Temple’s Comprehensive NeuroAIDS Center provided the infrastructure for research. Khalili, who has studied HIV for nearly 30 years, had deep knowledge of how the virus works. Hu had the expertise needed to design the guide RNA and determine the target DNA. Rafal Kaminski, a young research scientist, had experience with the cell lines they would use to test their system.
Because they didn’t know which part of HIV’s DNA would be the best target, Hu chose four different targets and designed four different gRNAs to direct the Cas9 enzyme to those targets. Kaminski then cloned the gRNAs and applied them to cells they would use for testing.
“When you start, you don’t work with the virus itself,” Khalili says, “you use cell models to test the concept. You screen clones that have been grown just for that purpose.”
Because he had been working with those cells already, Kaminski was able to easily create the hundreds of clones necessary to complete that first step. The screening showed the technique worked in simple cell lines, so the team moved on to a more complex cell culture model, which contained half of the virus. “Again, it was very easy for us to grow and manipulate these cells because we were already working with them,” Khalili says.
And again, their technique worked.
Finally, the team tested the system on cells infected with the live virus. “This was much more difficult,” Kaminski says. Among other issues, working with infected cells meant he had to be in a facility with a higher level of biosafety, “but it was also the most exciting.”
“Needless to say, none of us slept for six months,” Khalili says. “We worked on it almost 24/7 because it was so promising. And it was successful. We saw that you can convert cells infected with the virus into cells without the virus, and you can do so without disrupting other genes. The viral genome is completely gone or inactivated.”
But the technique developed by the team doesn’t just remove the virus from the cells; it protects those cells against future infection. When the researchers tried to reinfect treated cells with HIV, the Cas9 enzyme once again cleaved the virus from the DNA.
They published the results of their research in Proceedings of the National Academy of Sciences in July 2014.
“We saw what we were hoping to see and more,” says Khalili, “but we saw it in the lab in cell cultures. The next step is to take it to the clinic.”
There are many obstacles between the scientists and their breakthrough technique and patients with HIV. For starters, the researchers need to develop a way to get the Cas9 and gRNA into patients’ cells. In cells in the lab, Kaminski was able to deliver the Cas9 and gRNA using methods that would either not work or would not be efficient in humans.
“Our best bet is a lentivirus vector,” says Khalili. Like HIV, lentiviruses can spread throughout the human body and infect many types of cells.
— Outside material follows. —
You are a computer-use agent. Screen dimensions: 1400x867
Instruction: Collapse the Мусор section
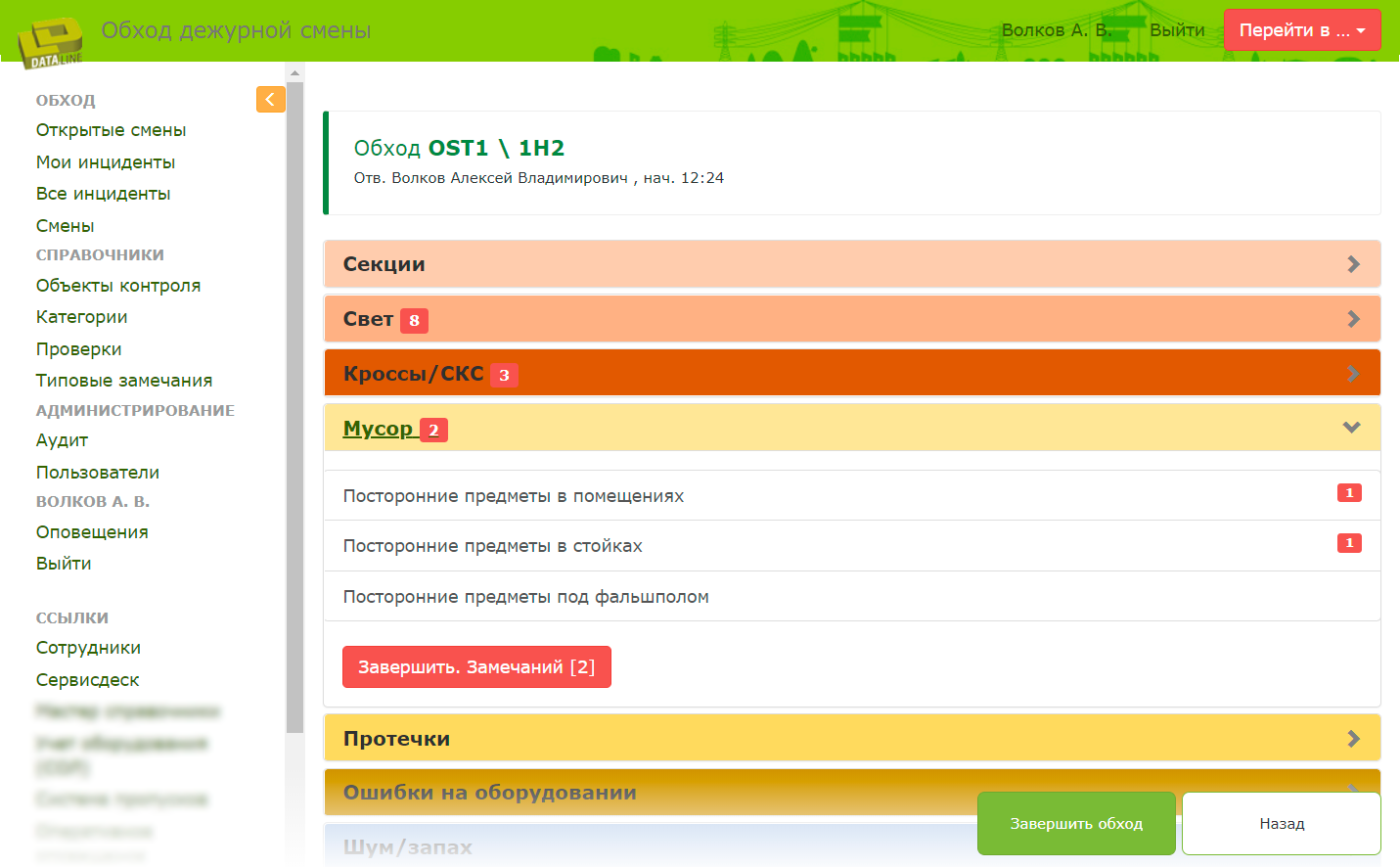[1352, 427]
Modified, safe lentiviruses that carry the gene-editing system developed by Temple researchers “will hopefully get to every place the virus is hiding,” says Khalili, where the Cas9 will snip the viral DNA.
The problem with lentiviruses is that they have a gene sequence similar to HIV, which means the scientists have to carefully design their target sequences so they don’t target their delivery system. “We don’t want to destroy the tool we will use to deliver the cure,” Kaminski says.
When they have developed the delivery method, they will test their system on cells collected from actual patients, then small animals—to make sure it is safe and efficient in an entire organism, not just cells—and finally large animals. Only then will they try it in humans.
Khalili estimates it will take three to five years to get the system from the lab to the clinic. And even then, he doesn’t know if it will work in patients. But those patients are the reason he has every intention of taking this treatment to clinical trial: More than a million people in the U.S. have HIV, and 35 million people around the world are living with the virus.
“It’s the dream of every scientist to do something that will help people, cure diseases,” says Kaminski from the team’s lab on Broad Street, which bisects the 19140 ZIP code. “That’s why we do this.”